CE, 26 avril 2024, n° 468274
La récente décision du Conseil d’État rendue en 2024 concernant l’articulation entre l’accord franco-tunisien du 17 mars 1988 et le Code de l’entrée et du séjour des étrangers et du droit d’asile (CESEDA) met en lumière un mécanisme fondamental en droit international : le renvoi au droit national pour combler les lacunes des conventions bilatérales. Dans le contexte spécifique du droit des étrangers, cette interaction est cruciale pour déterminer les règles applicables.
L’affaire portée devant le Conseil d’État concernait précisément l’obligation, pour les ressortissants tunisiens sollicitant pour la première fois un titre de séjour afin d’exercer une activité salariée en France, de produire un visa long séjour. L’article 3 de l’accord franco-tunisien, qui encadre les conditions de séjour et de travail, restait silencieux sur cette condition d’entrée sur le territoire.

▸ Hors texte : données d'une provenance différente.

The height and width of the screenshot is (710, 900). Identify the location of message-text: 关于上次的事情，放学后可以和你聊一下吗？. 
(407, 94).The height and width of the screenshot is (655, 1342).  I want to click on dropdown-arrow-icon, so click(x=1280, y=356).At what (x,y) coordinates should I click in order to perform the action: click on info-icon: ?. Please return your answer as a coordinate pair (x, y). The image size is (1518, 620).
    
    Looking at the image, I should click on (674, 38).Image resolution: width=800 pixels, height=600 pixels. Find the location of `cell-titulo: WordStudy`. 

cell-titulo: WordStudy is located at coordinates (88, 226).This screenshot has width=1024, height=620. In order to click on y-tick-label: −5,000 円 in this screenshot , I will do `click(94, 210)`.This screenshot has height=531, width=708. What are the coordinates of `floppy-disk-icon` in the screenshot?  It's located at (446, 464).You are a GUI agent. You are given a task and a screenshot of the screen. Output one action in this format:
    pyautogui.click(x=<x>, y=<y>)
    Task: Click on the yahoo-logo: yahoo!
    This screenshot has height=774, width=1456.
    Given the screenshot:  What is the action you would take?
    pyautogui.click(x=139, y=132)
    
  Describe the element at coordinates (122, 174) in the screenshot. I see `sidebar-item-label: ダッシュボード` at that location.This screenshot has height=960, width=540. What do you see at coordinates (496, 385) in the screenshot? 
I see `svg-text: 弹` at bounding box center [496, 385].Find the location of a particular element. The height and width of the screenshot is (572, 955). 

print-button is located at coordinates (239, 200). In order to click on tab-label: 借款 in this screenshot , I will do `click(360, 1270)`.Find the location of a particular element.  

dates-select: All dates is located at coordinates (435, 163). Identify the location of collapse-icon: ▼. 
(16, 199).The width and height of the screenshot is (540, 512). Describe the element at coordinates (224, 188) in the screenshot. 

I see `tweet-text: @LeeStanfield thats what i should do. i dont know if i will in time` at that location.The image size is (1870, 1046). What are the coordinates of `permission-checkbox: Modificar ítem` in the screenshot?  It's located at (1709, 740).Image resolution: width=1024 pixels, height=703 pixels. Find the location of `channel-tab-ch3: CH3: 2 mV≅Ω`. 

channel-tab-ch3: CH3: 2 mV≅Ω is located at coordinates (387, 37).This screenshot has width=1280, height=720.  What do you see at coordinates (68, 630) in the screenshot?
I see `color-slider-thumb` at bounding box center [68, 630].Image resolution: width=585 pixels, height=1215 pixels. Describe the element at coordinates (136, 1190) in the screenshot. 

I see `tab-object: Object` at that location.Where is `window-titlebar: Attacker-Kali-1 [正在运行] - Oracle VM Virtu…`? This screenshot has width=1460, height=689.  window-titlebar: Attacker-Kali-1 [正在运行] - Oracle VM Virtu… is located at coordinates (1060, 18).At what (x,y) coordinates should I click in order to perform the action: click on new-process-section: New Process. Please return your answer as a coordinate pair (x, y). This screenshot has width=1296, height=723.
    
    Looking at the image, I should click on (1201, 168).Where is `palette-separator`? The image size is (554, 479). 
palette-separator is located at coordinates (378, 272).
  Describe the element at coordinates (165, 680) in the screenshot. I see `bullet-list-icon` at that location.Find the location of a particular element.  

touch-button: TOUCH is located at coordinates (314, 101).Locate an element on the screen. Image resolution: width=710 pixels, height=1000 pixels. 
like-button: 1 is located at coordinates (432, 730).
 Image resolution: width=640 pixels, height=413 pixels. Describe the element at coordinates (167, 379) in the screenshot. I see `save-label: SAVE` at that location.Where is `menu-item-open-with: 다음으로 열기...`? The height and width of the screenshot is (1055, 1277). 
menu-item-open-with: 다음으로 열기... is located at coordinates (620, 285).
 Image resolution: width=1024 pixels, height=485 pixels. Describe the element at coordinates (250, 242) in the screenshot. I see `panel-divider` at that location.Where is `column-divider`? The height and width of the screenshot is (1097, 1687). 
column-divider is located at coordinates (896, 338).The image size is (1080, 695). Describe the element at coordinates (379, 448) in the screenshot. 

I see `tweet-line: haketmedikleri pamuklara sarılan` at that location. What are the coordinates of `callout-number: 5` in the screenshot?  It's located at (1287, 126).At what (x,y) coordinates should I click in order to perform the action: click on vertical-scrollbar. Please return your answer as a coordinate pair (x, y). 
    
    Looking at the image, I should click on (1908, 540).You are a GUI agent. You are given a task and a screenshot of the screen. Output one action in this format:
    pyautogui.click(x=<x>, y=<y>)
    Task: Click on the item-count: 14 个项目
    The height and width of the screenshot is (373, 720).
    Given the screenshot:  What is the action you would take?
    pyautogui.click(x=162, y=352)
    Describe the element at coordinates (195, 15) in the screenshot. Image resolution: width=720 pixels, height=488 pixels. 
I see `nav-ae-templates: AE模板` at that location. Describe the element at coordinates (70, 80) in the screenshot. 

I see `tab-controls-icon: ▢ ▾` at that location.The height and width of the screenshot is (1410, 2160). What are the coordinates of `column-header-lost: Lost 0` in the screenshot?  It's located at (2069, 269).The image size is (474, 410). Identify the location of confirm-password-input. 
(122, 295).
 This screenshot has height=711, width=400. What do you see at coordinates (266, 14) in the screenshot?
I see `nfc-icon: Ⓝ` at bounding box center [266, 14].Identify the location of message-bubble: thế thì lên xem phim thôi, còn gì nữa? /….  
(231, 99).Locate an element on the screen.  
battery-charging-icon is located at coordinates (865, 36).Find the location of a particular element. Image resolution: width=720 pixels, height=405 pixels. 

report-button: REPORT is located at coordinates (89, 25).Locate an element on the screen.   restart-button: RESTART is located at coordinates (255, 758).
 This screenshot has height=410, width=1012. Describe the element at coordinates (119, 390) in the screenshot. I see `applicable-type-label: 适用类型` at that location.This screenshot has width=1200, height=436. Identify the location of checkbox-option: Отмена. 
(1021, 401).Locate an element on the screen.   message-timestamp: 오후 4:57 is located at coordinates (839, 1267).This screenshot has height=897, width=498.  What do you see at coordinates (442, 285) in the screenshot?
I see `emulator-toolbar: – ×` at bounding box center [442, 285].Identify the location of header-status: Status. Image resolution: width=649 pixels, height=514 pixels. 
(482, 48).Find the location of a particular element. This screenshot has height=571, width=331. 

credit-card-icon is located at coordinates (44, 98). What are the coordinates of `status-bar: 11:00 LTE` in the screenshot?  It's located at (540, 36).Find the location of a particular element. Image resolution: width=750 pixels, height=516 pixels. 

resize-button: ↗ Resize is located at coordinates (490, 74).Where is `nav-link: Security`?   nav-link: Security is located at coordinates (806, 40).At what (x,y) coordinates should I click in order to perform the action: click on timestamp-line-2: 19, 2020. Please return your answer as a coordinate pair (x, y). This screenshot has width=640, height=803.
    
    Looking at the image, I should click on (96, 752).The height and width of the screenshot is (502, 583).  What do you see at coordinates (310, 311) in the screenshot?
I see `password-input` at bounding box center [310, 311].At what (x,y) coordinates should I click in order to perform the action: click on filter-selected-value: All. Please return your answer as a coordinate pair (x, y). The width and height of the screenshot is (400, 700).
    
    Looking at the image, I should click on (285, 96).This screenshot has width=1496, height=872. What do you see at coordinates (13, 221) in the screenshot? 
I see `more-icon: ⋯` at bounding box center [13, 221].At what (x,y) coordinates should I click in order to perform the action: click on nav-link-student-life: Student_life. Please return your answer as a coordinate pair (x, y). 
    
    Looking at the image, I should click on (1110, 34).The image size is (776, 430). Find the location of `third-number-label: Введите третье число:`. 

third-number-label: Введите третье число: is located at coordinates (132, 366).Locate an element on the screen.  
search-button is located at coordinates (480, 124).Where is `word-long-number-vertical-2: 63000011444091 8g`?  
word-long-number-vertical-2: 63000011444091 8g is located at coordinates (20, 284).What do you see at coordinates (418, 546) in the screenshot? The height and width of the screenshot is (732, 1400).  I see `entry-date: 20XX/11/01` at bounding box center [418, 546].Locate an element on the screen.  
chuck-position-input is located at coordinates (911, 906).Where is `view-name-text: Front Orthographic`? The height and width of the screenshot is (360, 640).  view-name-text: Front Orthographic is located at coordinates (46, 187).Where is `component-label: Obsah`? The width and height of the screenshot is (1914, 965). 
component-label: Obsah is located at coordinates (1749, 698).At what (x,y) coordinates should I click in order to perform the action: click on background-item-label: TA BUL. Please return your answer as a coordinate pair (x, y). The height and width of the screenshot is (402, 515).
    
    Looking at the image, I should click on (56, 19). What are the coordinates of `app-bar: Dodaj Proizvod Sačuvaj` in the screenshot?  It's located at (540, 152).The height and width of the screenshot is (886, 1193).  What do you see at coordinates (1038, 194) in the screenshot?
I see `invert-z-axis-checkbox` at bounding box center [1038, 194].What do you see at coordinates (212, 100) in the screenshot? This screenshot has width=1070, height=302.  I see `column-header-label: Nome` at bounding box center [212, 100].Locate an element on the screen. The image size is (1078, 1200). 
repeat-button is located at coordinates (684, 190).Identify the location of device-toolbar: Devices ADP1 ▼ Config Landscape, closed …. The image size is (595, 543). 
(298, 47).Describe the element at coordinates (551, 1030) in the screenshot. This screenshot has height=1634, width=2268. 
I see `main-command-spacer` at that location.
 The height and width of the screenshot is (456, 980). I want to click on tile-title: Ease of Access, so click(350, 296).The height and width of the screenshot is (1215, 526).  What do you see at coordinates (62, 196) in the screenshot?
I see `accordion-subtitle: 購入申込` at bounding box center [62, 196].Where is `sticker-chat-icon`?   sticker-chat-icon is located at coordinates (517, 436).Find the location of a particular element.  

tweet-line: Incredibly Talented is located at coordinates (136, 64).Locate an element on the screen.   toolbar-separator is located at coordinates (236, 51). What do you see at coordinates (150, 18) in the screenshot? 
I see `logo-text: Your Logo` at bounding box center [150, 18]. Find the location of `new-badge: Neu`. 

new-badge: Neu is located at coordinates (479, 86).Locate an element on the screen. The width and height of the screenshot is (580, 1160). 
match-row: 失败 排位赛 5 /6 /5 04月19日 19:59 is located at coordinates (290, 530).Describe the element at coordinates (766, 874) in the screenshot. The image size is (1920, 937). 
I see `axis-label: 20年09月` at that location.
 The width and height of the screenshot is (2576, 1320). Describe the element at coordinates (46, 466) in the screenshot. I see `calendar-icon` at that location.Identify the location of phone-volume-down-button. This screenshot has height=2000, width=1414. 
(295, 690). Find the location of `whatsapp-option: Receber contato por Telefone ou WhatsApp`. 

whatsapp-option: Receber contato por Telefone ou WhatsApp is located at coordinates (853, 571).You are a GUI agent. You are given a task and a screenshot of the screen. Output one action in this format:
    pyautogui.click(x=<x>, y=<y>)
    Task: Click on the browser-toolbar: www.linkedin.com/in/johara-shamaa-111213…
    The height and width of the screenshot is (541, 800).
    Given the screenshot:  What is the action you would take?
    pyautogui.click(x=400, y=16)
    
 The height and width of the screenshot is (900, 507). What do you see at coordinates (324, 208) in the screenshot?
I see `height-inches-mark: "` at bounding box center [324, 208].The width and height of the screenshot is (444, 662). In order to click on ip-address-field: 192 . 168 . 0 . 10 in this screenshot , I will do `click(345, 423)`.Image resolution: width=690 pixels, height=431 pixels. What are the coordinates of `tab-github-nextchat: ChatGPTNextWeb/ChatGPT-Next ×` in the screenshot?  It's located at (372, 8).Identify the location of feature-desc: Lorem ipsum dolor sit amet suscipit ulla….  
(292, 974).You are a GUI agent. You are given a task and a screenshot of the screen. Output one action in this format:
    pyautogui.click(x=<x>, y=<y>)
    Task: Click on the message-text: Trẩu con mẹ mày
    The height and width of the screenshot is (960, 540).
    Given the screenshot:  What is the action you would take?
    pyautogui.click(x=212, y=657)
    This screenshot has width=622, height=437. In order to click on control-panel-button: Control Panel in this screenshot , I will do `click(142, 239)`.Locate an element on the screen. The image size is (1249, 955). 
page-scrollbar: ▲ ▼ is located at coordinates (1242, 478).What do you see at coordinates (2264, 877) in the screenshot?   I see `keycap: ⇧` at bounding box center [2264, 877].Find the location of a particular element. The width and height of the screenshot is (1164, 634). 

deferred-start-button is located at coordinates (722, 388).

Face à ce silence, le Conseil d’État s’est appuyé sur l’article 11 de l’accord bilatéral. Cet article stipule explicitement que « pour tous les points non traités par le présent Accord, les ressortissants de chacune des Parties Contractantes sont soumis à la législation en vigueur sur le territoire de l’autre Partie ». Cette disposition constitue une clause de renvoi explicite à la législation nationale de chaque État pour les matières qui n’ont pas fait l’objet d’un accord spécifique.
Ainsi, le Conseil d’État a interprété le silence de l’article 3 de l’accord concernant les conditions d’entrée comme une absence de volonté des États de déroger aux règles nationales en vigueur. En d’autres termes, en ne mentionnant pas de disposition spécifique relative à l’obligation de visa pour une première demande de titre de séjour salarié, l’accord franco-tunisien a implicitement laissé cette question sous l’empire du droit français.
C’est donc l’article L. 412-1 du CESEDA, qui prévoit l’obligation de visa long séjour pour une première admission au séjour en vue d’exercer une activité salariée, qui a trouvé à s’appliquer. Le Conseil d’État a clairement établi que le silence d’un accord bilatéral sur une question donnée ne saurait être interprété comme une absence de règle, mais plutôt comme un renvoi tacite à la législation interne de chaque État contractant.
Cette décision souligne l’importance de la complémentarité entre le droit international conventionnel et le droit national. Les accords bilatéraux fixent un cadre spécifique pour les relations entre les États dans certains domaines, mais ils ne sauraient épuiser toutes les questions juridiques potentielles. Les clauses de renvoi, comme celle présente dans l’accord franco-tunisien, permettent ainsi d’assurer une continuité normative en appliquant le droit national pour les aspects non couverts par l’accord.